Ces propos font suite aux déclarations du dirigeant chypriote turc Tufan Erhürman, qui a déclaré en début de semaine que l’Europe doit rester en dehors des négociations.
« La position commune de la Turquie et de nous-mêmes est que l’Union européenne ne peut pas être l’une des parties à la table des négociations », a déclaré Erhürman, arguant que l’implication de l’UE pourrait compromettre la neutralité du processus, étant donné que Chypre est un État membre de l’UE.
Chypre a rejoint l’UE en 2004, bien que l’île soit restée divisée depuis 1974, date à laquelle la Turquie l’a envahie à la suite d’un coup d’État soutenu par Athènes qui a renversé le président chypriote.

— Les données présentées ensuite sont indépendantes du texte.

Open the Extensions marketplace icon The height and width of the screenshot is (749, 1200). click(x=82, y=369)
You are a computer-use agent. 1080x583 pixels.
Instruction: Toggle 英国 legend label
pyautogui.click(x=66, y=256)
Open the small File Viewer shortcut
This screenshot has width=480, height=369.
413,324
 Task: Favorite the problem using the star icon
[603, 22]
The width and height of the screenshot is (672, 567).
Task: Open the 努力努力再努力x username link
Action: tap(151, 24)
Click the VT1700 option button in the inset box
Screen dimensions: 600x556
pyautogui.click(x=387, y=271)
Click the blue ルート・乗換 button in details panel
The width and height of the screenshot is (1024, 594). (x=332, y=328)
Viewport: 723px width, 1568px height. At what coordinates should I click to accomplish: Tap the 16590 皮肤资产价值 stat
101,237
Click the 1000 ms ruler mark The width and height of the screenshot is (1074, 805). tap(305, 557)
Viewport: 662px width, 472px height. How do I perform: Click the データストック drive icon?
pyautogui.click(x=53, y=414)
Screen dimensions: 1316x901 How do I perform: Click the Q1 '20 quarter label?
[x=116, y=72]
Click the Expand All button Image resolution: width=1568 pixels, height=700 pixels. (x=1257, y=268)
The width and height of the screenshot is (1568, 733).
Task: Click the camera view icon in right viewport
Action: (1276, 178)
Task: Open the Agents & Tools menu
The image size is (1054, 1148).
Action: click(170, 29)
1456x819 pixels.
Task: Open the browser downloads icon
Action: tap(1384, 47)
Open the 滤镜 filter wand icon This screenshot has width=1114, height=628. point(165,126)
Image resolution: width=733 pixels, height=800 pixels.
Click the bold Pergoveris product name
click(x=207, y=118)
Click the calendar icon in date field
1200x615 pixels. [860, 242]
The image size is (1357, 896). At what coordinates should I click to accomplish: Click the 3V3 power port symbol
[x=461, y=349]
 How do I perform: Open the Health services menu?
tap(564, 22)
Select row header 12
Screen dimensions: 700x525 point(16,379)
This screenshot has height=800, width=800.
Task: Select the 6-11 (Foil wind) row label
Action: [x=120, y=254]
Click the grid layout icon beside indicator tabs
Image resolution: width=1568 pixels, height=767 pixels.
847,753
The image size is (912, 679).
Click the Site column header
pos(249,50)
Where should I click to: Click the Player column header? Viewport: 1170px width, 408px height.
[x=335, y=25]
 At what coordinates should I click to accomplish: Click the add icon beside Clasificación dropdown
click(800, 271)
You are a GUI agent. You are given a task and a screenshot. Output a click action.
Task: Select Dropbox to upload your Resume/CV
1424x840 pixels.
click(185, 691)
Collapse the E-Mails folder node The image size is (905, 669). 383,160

Les forces turques sont restées sur l’île depuis lors, et la « République turque de Chypre du Nord » n’est reconnue que par Ankara.
Les pourparlers de réunification sont au point mort depuis des années. Cependant, María Ángela Holguín, l’envoyée spéciale des Nations unies pour Chypre, a indiqué cette semaine qu’une réunion pourrait être organisée en juillet ou en août.
La responsable de l’UE a souligné que la position de la Commission européenne sur la question chypriote est de longue date, claire et inchangée. « L’UE est fermement attachée à la réunification de Chypre sur la base d’une fédération bizonale et bicommunautaire, conformément aux résolutions pertinentes du Conseil de sécurité des Nations unies et aux principes, valeurs et législation de l’UE », a-t-elle déclaré.
En revanche, le président turc Recep Tayyip Erdoğan continue de prôner une solution à deux États et la partition officielle de Chypre.